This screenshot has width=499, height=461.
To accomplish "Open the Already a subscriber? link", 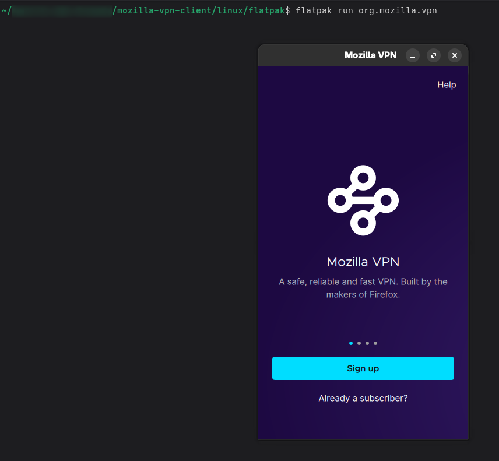I will (363, 398).
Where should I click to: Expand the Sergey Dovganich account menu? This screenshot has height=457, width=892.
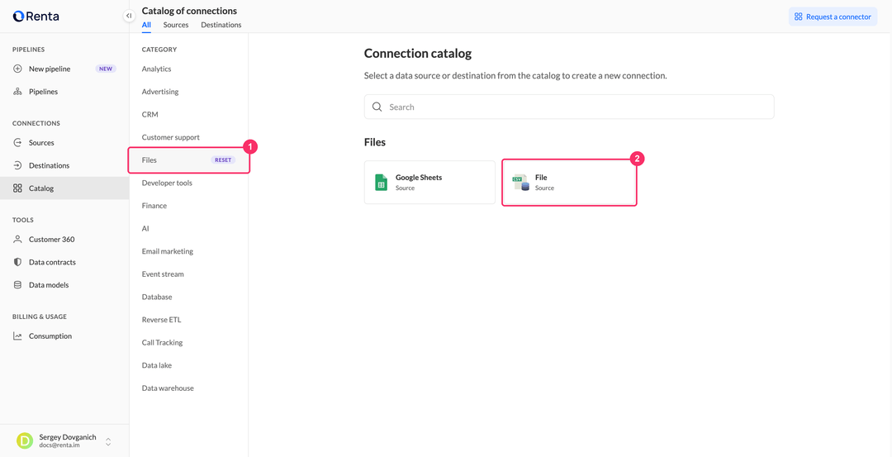pos(108,441)
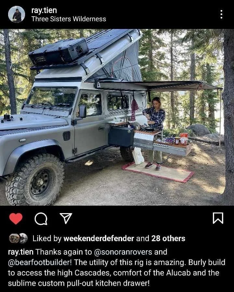Image resolution: width=234 pixels, height=292 pixels.
Task: Open comments with the speech bubble icon
Action: (41, 219)
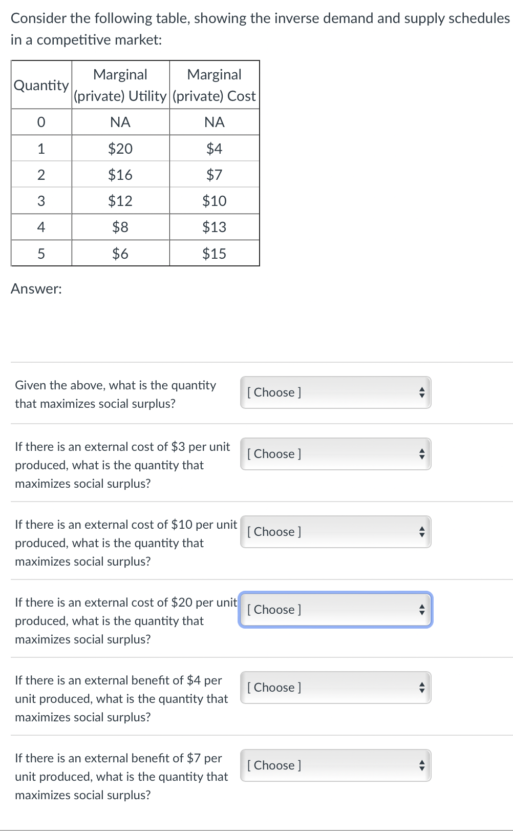This screenshot has width=513, height=831.
Task: Click the Marginal (private) Cost header
Action: coord(215,85)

-=-=-=-=-

▶ **WHAT THE TASK ASKS**
Please retype the lines from the one that contains "Where should I" to the final line of the records, both included, exactly as written and without any pictures.

▶ **TASK RESPONSE**
Where should I click to: Expand the Sergey Dovganich account menu? This screenshot has height=457, width=892.
pos(108,441)
Image resolution: width=234 pixels, height=292 pixels.
Task: Open comments with the speech bubble icon
Action: (41, 219)
This screenshot has width=513, height=831.
Task: Click the Marginal (private) Cost header
Action: coord(215,85)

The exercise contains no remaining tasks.